Media Release: 22 September 2011
Australian scientists have discovered that a single gene controls a very complex process, apparently forming the crucial link between eating a high fat diet and developing diabetes.
Compounds are already being developed for blocking the gene – known as Id1 – as it has known adverse effects in cancer. This drug development work would very much shorten the path from discovery to prospective treatment in the case of diabetes.
Type 2 diabetes occurs when the body becomes less able to produce and use insulin, a hormone essential for maintaining normal metabolism of food. The disorder is associated with a high-sugar, high-fat diet combined with lack of exercise.
Insulin is produced in the pancreas by highly specialised ‘beta cells’, and then carried around our bodies in the bloodstream, helping cells metabolise food.
While all cells in our bodies contain the same DNA, different cells ‘express’ different genes, depending on their function. Beta cells predominantly express genes that help them secrete insulin.
When diabetes develops, the gene expression pattern in a beta cell changes, ultimately making the cell incapable of doing its job.
PhD scholar Mia Akerfeldt and Dr Ross Laybutt from Sydney’s Garvan Institute of Medical Research have found that Id1 appears to be the master regulator of other genes in a beta cell, and it is ‘switched on’ when people consume a high fat diet. This finding is reported in the journal Diabetes, now online.
“We’re saying that Id1 is the molecular link between environmental factors, such as high fat diet, and beta cell dysfunction,” said Dr Laybutt.

• **TASK 1**: In the media release, retype the part from "Type 2 diabetes" to "cells metabolise food.".
• **TASK 2**: According to the media release, where in the body is insulin made, and by what cells?
• **TASK 3**: List the things the media release says type 2 diabetes is linked with.

• **INFORMATION SHOWN**:
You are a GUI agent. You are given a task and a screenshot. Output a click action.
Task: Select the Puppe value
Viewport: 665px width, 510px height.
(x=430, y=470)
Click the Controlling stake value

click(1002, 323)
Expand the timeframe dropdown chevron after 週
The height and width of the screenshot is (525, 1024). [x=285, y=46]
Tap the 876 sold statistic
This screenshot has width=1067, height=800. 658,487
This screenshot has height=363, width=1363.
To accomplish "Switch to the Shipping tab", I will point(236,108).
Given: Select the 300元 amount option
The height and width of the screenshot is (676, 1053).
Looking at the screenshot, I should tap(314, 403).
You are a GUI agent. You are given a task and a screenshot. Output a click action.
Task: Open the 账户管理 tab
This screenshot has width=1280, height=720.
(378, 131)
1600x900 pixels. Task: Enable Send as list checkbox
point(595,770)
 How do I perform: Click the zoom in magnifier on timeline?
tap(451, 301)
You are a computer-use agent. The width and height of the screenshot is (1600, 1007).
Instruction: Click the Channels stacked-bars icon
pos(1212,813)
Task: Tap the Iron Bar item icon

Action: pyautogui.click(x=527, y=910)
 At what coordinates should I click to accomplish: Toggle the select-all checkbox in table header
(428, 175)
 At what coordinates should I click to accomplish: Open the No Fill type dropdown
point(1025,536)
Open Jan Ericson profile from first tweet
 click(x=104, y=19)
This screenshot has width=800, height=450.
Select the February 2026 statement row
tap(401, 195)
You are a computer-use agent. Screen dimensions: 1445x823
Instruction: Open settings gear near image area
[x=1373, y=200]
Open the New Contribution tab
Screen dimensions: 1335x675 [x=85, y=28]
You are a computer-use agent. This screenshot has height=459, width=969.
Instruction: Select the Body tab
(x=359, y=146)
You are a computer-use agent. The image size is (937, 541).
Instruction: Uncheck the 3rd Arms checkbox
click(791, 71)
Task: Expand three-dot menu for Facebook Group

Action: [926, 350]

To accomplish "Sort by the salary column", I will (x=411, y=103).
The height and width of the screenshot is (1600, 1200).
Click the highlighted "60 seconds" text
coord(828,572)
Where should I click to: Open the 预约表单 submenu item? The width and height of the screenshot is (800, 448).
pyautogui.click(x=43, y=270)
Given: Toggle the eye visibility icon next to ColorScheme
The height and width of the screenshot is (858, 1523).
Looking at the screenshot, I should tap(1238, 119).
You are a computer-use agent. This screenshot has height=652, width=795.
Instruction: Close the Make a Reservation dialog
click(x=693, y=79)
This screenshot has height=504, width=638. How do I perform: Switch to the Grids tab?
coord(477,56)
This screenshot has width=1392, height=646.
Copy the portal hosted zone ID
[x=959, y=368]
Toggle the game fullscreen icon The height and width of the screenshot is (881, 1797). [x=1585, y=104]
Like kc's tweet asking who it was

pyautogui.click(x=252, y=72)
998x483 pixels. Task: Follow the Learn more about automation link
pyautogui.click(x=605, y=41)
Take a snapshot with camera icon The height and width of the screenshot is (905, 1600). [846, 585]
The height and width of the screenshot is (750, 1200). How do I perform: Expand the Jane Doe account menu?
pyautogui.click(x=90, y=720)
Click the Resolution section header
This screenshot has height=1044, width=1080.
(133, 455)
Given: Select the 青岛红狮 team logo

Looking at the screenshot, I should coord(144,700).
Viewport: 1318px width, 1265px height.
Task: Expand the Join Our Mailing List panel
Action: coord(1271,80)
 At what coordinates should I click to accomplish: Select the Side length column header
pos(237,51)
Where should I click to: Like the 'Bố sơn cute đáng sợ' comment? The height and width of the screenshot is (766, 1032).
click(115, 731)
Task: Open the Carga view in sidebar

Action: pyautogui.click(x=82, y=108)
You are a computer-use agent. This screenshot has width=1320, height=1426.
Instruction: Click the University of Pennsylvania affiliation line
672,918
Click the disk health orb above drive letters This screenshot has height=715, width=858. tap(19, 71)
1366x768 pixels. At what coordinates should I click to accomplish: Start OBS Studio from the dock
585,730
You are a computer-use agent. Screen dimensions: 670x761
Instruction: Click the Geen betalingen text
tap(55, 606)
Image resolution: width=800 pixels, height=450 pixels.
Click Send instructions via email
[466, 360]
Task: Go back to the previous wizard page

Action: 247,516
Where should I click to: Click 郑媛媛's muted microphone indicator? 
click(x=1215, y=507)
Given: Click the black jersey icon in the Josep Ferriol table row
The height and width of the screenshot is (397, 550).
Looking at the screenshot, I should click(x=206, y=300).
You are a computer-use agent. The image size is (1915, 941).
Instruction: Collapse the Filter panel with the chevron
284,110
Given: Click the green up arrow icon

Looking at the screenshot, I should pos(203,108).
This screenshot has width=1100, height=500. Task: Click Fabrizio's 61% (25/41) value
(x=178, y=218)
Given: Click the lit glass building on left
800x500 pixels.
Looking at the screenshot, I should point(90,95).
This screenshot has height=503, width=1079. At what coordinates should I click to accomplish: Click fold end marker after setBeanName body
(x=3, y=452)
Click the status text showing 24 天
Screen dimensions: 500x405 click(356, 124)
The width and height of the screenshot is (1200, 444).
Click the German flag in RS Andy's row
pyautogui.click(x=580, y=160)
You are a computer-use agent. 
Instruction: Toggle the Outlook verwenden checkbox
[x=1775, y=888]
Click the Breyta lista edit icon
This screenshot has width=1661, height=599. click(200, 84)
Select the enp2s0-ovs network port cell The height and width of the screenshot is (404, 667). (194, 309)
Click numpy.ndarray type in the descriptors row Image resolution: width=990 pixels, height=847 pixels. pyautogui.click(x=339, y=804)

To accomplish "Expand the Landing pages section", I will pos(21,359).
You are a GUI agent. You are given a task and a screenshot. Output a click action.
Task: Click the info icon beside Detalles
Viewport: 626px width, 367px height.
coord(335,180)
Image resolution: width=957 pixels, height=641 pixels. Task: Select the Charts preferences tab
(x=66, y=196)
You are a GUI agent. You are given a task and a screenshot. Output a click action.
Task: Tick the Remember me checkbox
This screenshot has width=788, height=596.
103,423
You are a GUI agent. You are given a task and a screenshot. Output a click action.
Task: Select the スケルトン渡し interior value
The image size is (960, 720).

• **WRITTEN SOLUTION 1**:
Type 2 diabetes occurs when the body becomes less able to produce and use insulin, a hormone essential for maintaining normal metabolism of food. The disorder is associated with a high-sugar, high-fat diet combined with lack of exercise.
Insulin is produced in the pancreas by highly specialised ‘beta cells’, and then carried around our bodies in the bloodstream, helping cells metabolise food.

• **WRITTEN SOLUTION 2**: Insulin is made in the pancreas by beta cells.

• **WRITTEN SOLUTION 3**:
- A high-sugar diet
- A high-fat diet
- Lack of exercise